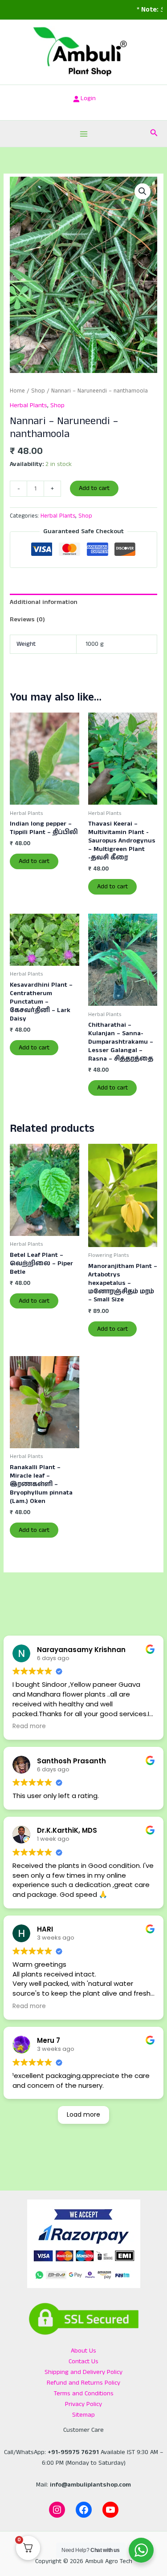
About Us (83, 2350)
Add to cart (94, 488)
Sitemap (83, 2414)
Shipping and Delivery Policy (83, 2372)
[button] (154, 133)
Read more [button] (29, 1726)
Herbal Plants (28, 405)
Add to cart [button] (34, 861)
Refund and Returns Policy (83, 2382)
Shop (38, 391)
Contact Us (83, 2361)
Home (17, 391)
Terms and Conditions (84, 2393)
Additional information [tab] (43, 602)
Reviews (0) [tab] (27, 619)
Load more (83, 2114)
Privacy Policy (83, 2404)
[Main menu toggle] (83, 134)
┄┄┄┄┄┄
→ WHAT THE TASK ASKS: Reproduce the listing above exactly from the line containing "Read more [button] (29, 1726)" through its last line, with both of those lines included.

→ REPLY:
Read more [button] (29, 1726)
Herbal Plants (28, 405)
Add to cart [button] (34, 861)
Refund and Returns Policy (83, 2382)
Shop (38, 391)
Contact Us (83, 2361)
Home (17, 391)
Terms and Conditions (84, 2393)
Additional information [tab] (43, 602)
Reviews (0) [tab] (27, 619)
Load more (83, 2114)
Privacy Policy (83, 2404)
[Main menu toggle] (83, 134)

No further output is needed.